--- ESTRATTO DEL DOCUMENTO ---
____

Ad esempio, in ogni quartiere devono essere costruiti dei
centri sanitari che comprendano la parte ospedaliera,
con ricovero 24 ore su 24, la parte semi-ospedaliera, alcune ore al giorno e
cioè i cosiddetti ospedali diurni e notturni, e la parte ambulatoriale ed extrambulatoriale.
Fra le attività dei centri sanitari di quartiere
le principali dovrebbero essere: quelle di prevenzione, cura e
riabilitazione relative alla ginecologia, pediatria, geriatria, medicina e
chirurgia generale che non richiedono interventi di alta specializzazione.
Solo in questo modo sarà possibile evitare, fra l'altro, la
costruzione dei nuovi ghetti quali gli ospedali geriatrici,
i gerontocomi, gli psicogerontocomi e si potrà
consentire alle persone ammalate di mantenere contatti con la comunità (6).
Riassetto
del territorio e barriere architettoniche
Tutte queste rivendicazioni, e quelle riguardanti gli altri
servizi, presuppongono un diverso riassetto ed uso del territorio, per cui il discorso urbanistico diventa prioritario. Sono infatti di primaria importanza l'organizzazione delle
città, la facilità delle comunicazioni, la possibilità effettiva delle
relazioni di ogni genere fra i membri della comunità.

____

--- ESTRATTO DEI DATI ---

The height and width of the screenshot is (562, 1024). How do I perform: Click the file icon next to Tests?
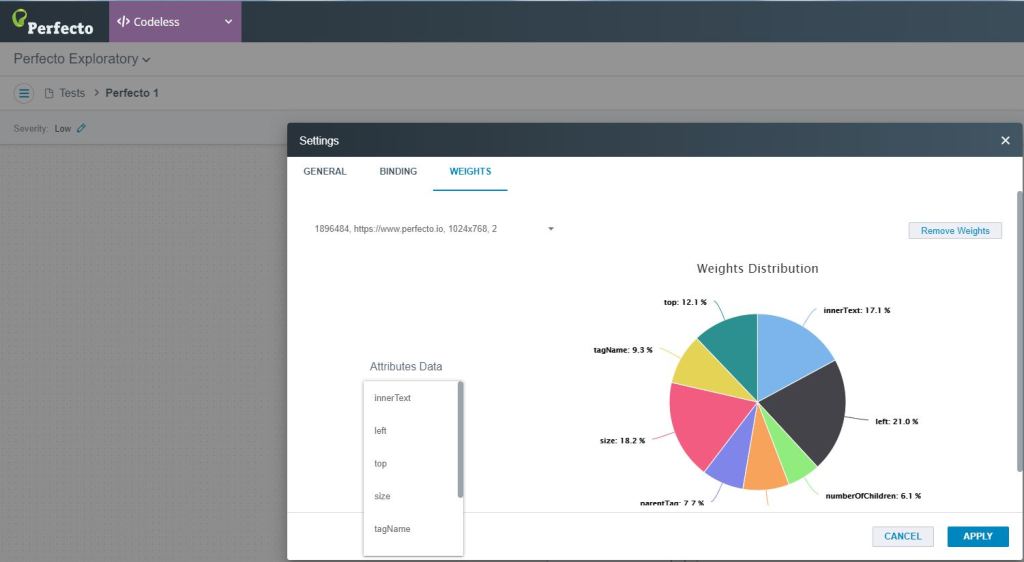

____

--- SERIE DI COMPITI ---
1 - Secondo il testo sui centri sanitari di quartiere, quali parti dovrebbero comprendere tali centri?
2 - Riporti testualmente dal testo sui centri sanitari di quartiere il passo che inizia con le parole "Fra le attività", fermandosi dopo le parole "di alta specializzazione.".
3 - Scriva il seguito del testo sui centri sanitari di quartiere, a partire dalla sua ultima frase.
I dati non hanno alcun ruolo in questo lavoro.

--- RISPOSTE ATTESE ---
1 - La parte ospedaliera, la parte semi-ospedaliera e la parte ambulatoriale ed extrambulatoriale.

2 -
Fra le attività dei centri sanitari di quartiere
le principali dovrebbero essere: quelle di prevenzione, cura e
riabilitazione relative alla ginecologia, pediatria, geriatria, medicina e
chirurgia generale che non richiedono interventi di alta specializzazione.

3 -
Ciò deve avvenire invertendo i rapporti:
- nel sistema attuale anche la disposizione della città è
condizionata dal modo di produzione, distribuzione e consumo delle merci;
- l'interesse dei cittadini è invece quello di avere una
città a misura dell'uomo, in cui il complesso delle
attrezzature sociali abbia importanza rispetto al contesto della residenza e
delle attività produttive e non viceversa. Ciò è possibile solo nella misura in
cui si individui un modello alternativo di sviluppo urbano
fondato sul riequilibrio sostanziale delle tipologie di insediamento, secondo
una diversa logica dei rapporti sociali e della distribuzione delle risorse.
Le persone giovani e attive sentono ovviamente meno le
conseguenze dell'organizzazione della città che affatica, che presenta barriere
anche edilizie, che impedisce o rende difficili i rapporti sociali. Tuttavia
ciò provoca in tutti un logoramento, che naturalmente
è più sentito dalle persone anziane, dagli invalidi, dai cardiopatici o da
tutti coloro che hanno difficoltà a spostarsi.
Pertanto l'abbattimento delle barriere architettoniche non
viene richiesto per costruire città a misura degli handicappati o degli
anziani, ma è un problema politico che investe tutti nella lotta per una
diversa organizzazione del territorio, e in definitiva dell'organizzazione
della società.
(1) V. «Norme sull'assistenza pubblica e schema di
disegno di legge-quadro sugli enti assistenziali»,
redatto dal Ministero dell'interno (giugno 1971), in Prospettive assistenziali, n. 15, luglio-settembre 1971, pag. 10 e
segg.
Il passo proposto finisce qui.